Me pongo a prueba. Pienso en su risa junto a la ventana del restaurante. Ese recuerdo me pone de rodillas. Me toco la cara con la convicción de que encontraré arrugas. ¿Soy mayor? ¿Lo siento? No siento nada más que el deseo de verla, de tocarla…
Van a saberlo. Intuirán la debilidad en mí. Llevaré escrito mi fracaso a menos que me deshaga de él ahora. Shiloh se levanta cuando me pongo en pie y apoya sus patas delanteras en mi pecho.
—Es fácil quererte —le digo—. Alguien hará mejor este trabajo que yo.
Shiloh ladra, pero no le acaricio la cabeza como me gustaría. Meto las tarjetas en el sobre y lo guardo de nuevo en el bolsillo. Camino por el claro y recuerdo una cosa que mis tías hacen con los gatos callejeros.

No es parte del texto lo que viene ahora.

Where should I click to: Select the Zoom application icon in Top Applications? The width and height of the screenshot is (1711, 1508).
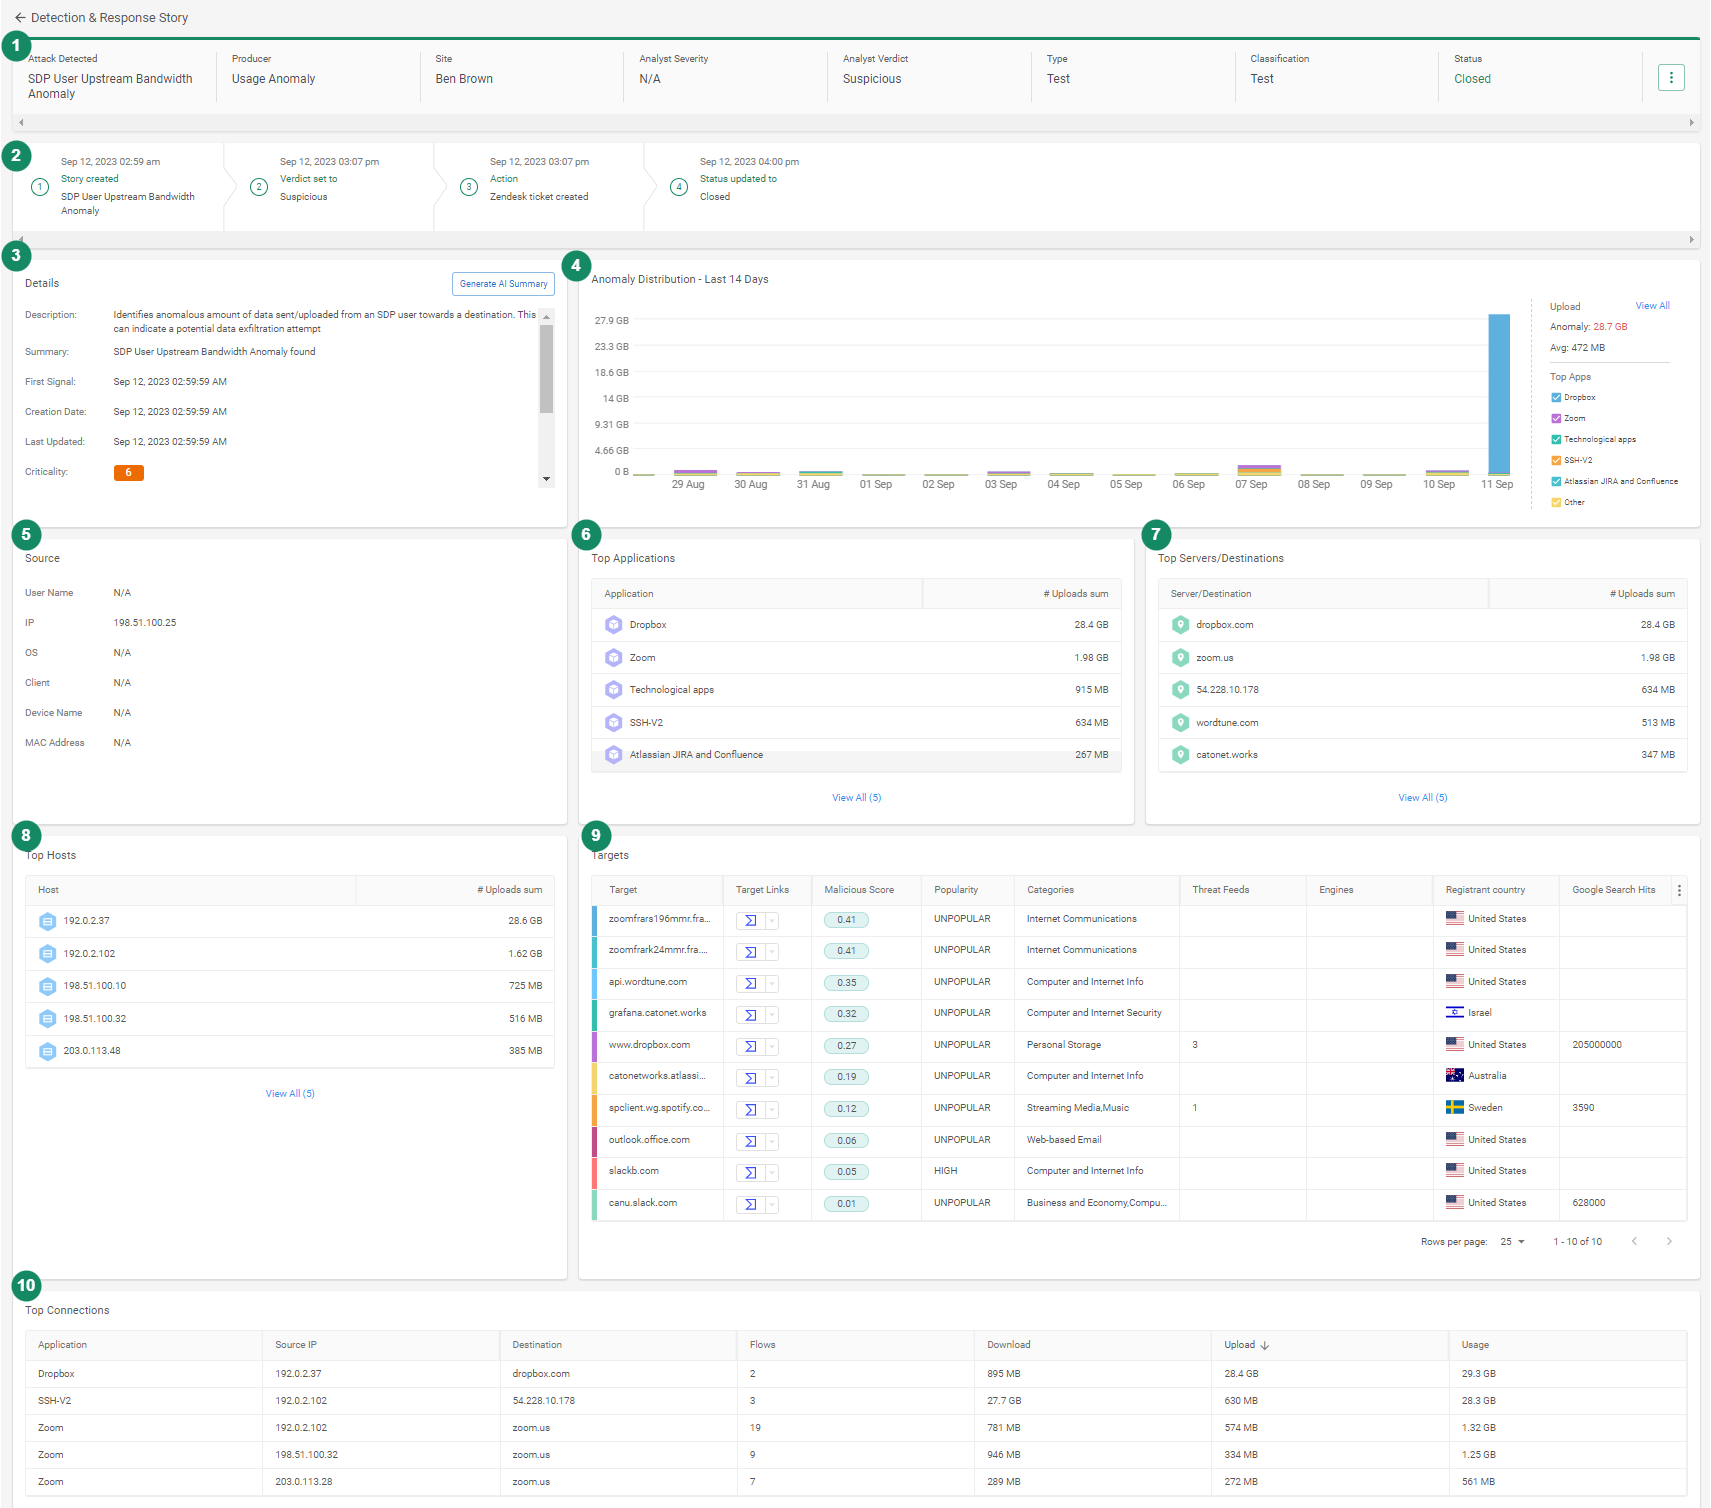point(613,657)
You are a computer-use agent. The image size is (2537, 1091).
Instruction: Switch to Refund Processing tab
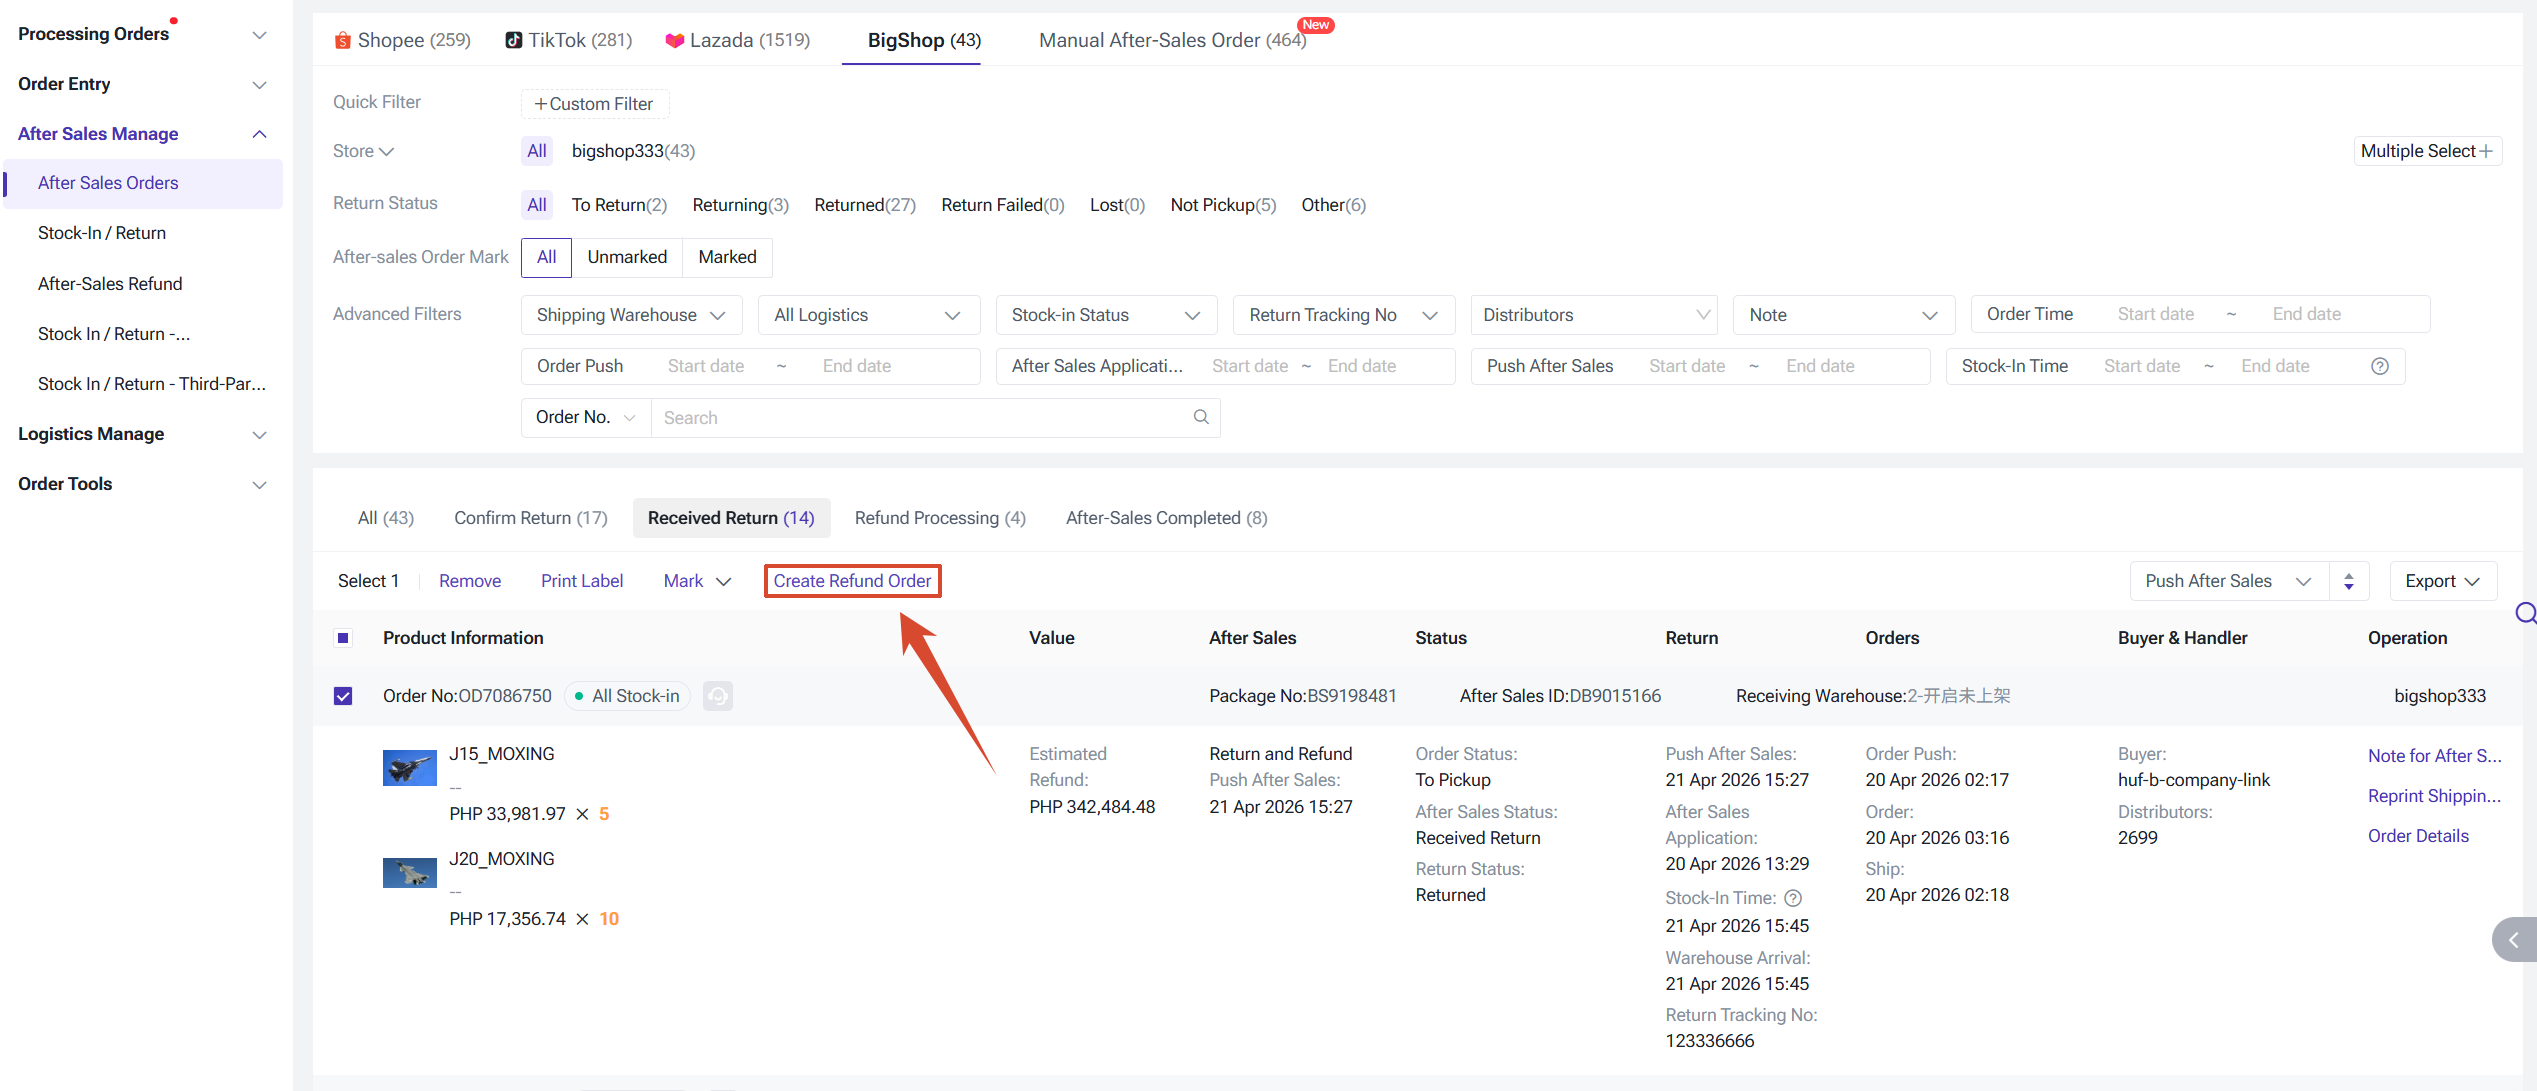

Tengo una fuerza que estoy olvidando. Puedo utilizarla para ayudar a Shiloh. Observo su cara con detenimiento y memorizo cada detalle antes de coger aire.
Cuando exhalo, apunto al corazón de Shiloh y lo levanto del suelo. Aúlla, pero no se resiste. Tiene los ojos clavados en los míos mientras se mueve, torpe y sin equilibrio, en el aire. No estoy seguro de qué hacer con él. Mi aliento nota su peso. Mis pulmones están haciendo un sobreesfuerzo. Si lo mando recto en una dirección, sin importar la distancia, volverá a encontrarme. Así que primero tengo que desorientarlo.
Concentro mi respiración y le doy vueltas como una peonza. Gimotea con el rabo escondido entre las patas y profiere un alarido de dolor.
Vacío los pulmones en una larga línea que se curva. Shiloh vuela por encima de las copas de los árboles desnudos, como un ángel extraño, moviendo las patas en el aire. Lo envío al oeste, hacia el límite del bosque donde ayer vi a una niña con un hula-hoop en un patio que daba a la calle.
Aunque ya no puedo verlo, me esfuerzo por concentrarme y bajarlo con cuidado. Ya está fuera de mi poder. Intento dar un último soplo para que trote hacia el patio de la niña, pero es demasiado tarde.
Ahora los dos seguimos caminos por separado.
Enrollo mi saco de dormir y comienzo el largo paseo para reunirme otra vez con mi familia.